Halfway houses are community-based residences throughout Connecticut for those inmates preparing to transition away from incarceration. But prior to 2016, under federal rules, inmates had been banned from Medicaid eligibility, forcing those in halfway houses to return to prisons for all health needs.
Connecticut accepted the expansion of Medicaid under the federal Affordable Care Act.
About 1,000 men and women — 10 percent of the prison population — whose conduct while incarcerated is good and whose sentences are close to ending, are annually transferred to halfway houses. Many of them work during the day and return to the halfway houses, occupied by between 10 and 75 people, each night.
“Once Medicaid became available to them, halfway house residents, staff and correctional personnel found community-based care a substantial improvement over the previous system, which deterred people from seeking care, entailed logistical and security challenges and burdened staff and residents alike,” the report said. “Residents thought care quality and access were superior in the community, while staff perceived less burden and no additional risk.”

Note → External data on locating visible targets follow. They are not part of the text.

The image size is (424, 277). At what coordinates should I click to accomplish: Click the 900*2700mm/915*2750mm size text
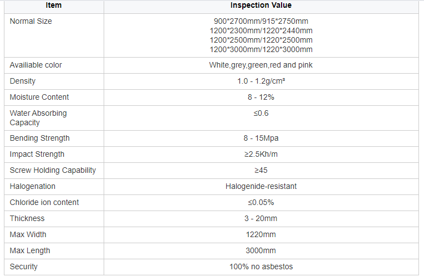point(261,21)
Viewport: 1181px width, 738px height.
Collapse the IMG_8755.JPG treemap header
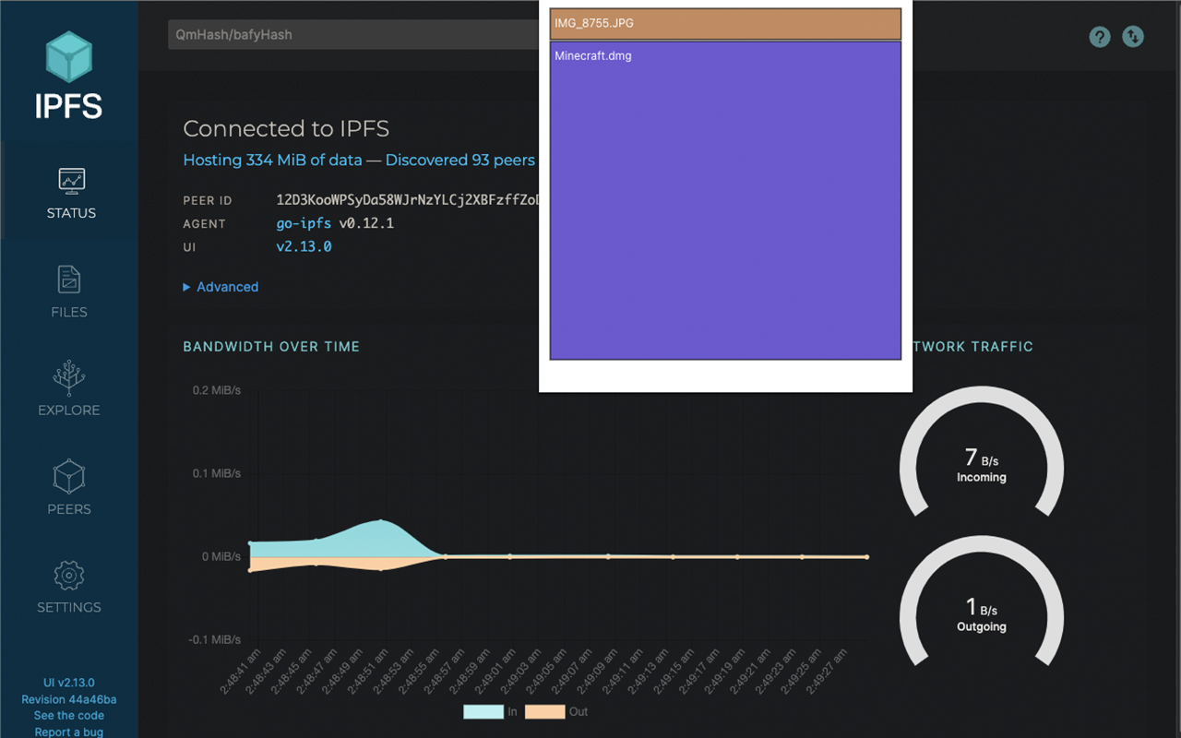725,23
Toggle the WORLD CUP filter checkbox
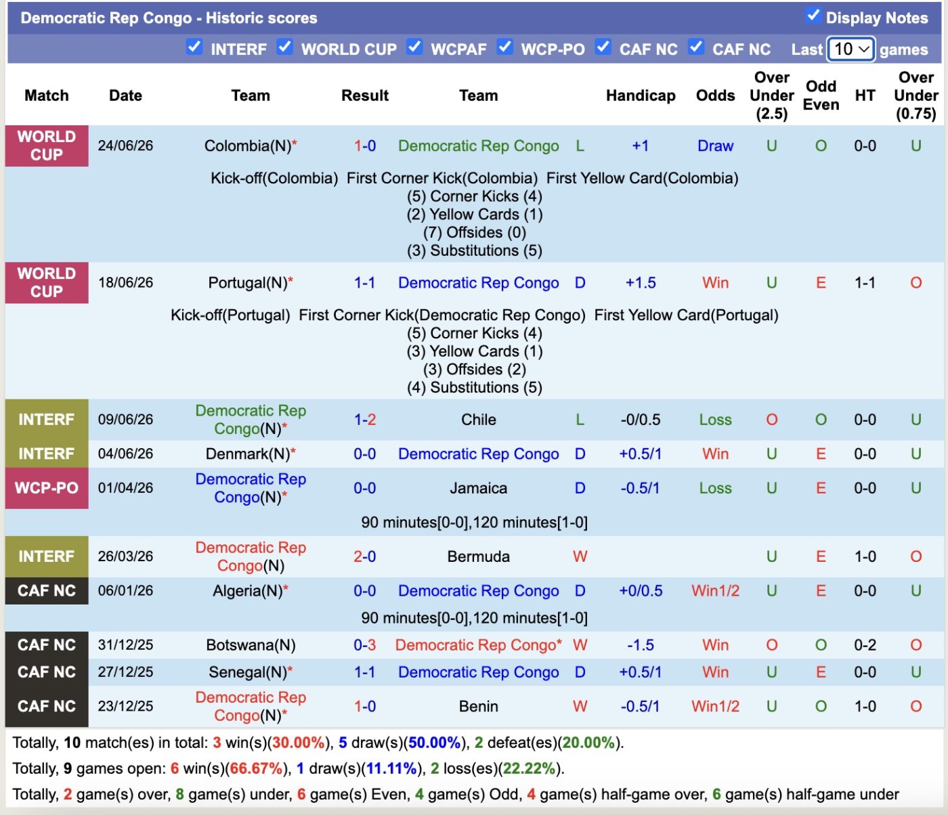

The survey asked inmates to rate the Medicaid program on access to care, and how they used the availability. Halfway house staff, DOC health care providers, correctional officers and state officials in all five regional parole districts were also interviewed.
“Inside the facility, I don’t think they take the medical situation as seriously as if you were a free man,” another inmate said. “Because we inmates or whatever, ex-inmates or whatever ... they don’t jump to your medical concerns.”